Questo valore attribuito da Israele alla parola è comprovato da numerose testimonianze della Bibbia dell’Antico Testamento: Adamo nomina gli animali  e così esprime la sua superiorità su di loro.

Le ultime parole di un morente posseggono una energia di significato che deve essere custodita con cura. Giacobbe avverte che sta per morire e rivolge ai figli Ruben, Simeone e Levi delle maledizioni perché hanno commesso gravi errori: “Maledetta la loro ira e la loro collera”.

I Sacerdoti dell’Antico Testamento sanno che le parole che pronunciano non sono proprietà loro, ma un atto di Dio stesso: è Dio che suggerisce ai sacerdoti il modo di esprimersi.

Nel Nuovo Testamento la parola ha rilievo come parola di Gesù. Il sacerdote deve rendersi conto che parla al posto di Gesù. Paolo ne dà l’esempio: nelle sue lettere, che hanno carattere prevalentemente didattico e sono composte per la comunità, fa sempre riferimento alle parole di Gesù e non alle sue azioni: per esempio, le parole dell’ultima cena nella prima lettera ai Corinti capo 11 e quelle sulla fedeltà coniugale 7,10 contengono allusioni e detti del discorso della montagna. Gli evangelisti adoperano il termine “Logos” – parola, per indicare i discorsi fatti da Gesù.

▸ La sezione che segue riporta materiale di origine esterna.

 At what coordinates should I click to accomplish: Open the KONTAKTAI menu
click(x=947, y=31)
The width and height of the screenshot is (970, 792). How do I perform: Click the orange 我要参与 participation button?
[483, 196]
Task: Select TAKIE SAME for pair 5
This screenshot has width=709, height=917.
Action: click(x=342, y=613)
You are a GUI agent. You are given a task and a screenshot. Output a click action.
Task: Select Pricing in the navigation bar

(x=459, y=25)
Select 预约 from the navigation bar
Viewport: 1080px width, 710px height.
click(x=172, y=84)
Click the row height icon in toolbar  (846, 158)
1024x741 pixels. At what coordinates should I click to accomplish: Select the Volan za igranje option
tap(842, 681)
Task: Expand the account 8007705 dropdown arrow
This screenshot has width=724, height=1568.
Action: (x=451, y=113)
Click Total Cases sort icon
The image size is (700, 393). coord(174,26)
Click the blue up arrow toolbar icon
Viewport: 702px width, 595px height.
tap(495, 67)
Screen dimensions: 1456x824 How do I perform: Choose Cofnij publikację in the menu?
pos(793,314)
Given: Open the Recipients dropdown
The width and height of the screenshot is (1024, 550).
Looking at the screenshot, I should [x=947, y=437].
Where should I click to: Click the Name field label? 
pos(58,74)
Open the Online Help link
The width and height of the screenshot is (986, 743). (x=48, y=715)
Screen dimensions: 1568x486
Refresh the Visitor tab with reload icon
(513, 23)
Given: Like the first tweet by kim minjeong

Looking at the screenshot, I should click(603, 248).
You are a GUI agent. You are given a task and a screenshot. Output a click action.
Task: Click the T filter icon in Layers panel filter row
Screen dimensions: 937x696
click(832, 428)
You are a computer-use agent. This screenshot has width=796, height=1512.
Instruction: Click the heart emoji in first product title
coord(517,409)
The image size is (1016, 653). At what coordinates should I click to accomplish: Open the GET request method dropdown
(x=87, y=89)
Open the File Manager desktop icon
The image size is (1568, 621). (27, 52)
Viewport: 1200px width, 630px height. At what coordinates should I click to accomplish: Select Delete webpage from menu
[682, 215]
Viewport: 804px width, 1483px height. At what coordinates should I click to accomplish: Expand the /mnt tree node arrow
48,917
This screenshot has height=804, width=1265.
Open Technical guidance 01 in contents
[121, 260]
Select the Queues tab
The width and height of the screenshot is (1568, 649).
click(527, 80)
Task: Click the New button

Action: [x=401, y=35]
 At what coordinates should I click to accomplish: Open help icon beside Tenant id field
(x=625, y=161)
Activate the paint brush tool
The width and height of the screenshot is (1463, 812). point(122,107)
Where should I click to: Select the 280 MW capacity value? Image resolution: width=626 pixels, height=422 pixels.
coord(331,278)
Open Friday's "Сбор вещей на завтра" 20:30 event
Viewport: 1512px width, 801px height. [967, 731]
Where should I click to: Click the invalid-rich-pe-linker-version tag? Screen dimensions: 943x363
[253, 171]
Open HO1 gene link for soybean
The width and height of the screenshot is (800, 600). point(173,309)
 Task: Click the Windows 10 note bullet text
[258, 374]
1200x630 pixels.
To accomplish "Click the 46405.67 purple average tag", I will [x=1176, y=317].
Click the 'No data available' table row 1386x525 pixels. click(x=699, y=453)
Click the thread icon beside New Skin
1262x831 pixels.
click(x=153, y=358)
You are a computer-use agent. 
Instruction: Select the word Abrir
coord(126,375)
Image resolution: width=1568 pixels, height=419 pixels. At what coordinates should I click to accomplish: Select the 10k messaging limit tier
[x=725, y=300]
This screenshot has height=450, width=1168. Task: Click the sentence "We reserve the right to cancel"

Marco 8,38 e Luca 9,26 suggeriscono l’idea che delle parole di Gesù ci si debba vergognare, anzi più che di vergogna si dovrebbe parlare, nel linguaggio greco giunto a noi, di codardia forse per paura dei persecutori: “Chi si sarà vergognato di me e delle mie parole anche il Figlio dell’uomo si vergognerà di lui”.

Anche quando la parola non ha una efficacia dinamica, non è mai insignificante, essa ha un suo peso là dove non si tratta della parola di Gesù. È Gesù stesso a ricordare ai discepoli l’importanza delle loro parole: “In base alle tue parole sarai giustificato, in base alle tue parole sarai condannato” Mtt. 12,37. La parola, infatti, non è una cosa estemporanea, fuggevole, alla quale non va attribuita importanza, essa, al contrario, è l’espressione della realtà di ciascuno di noi.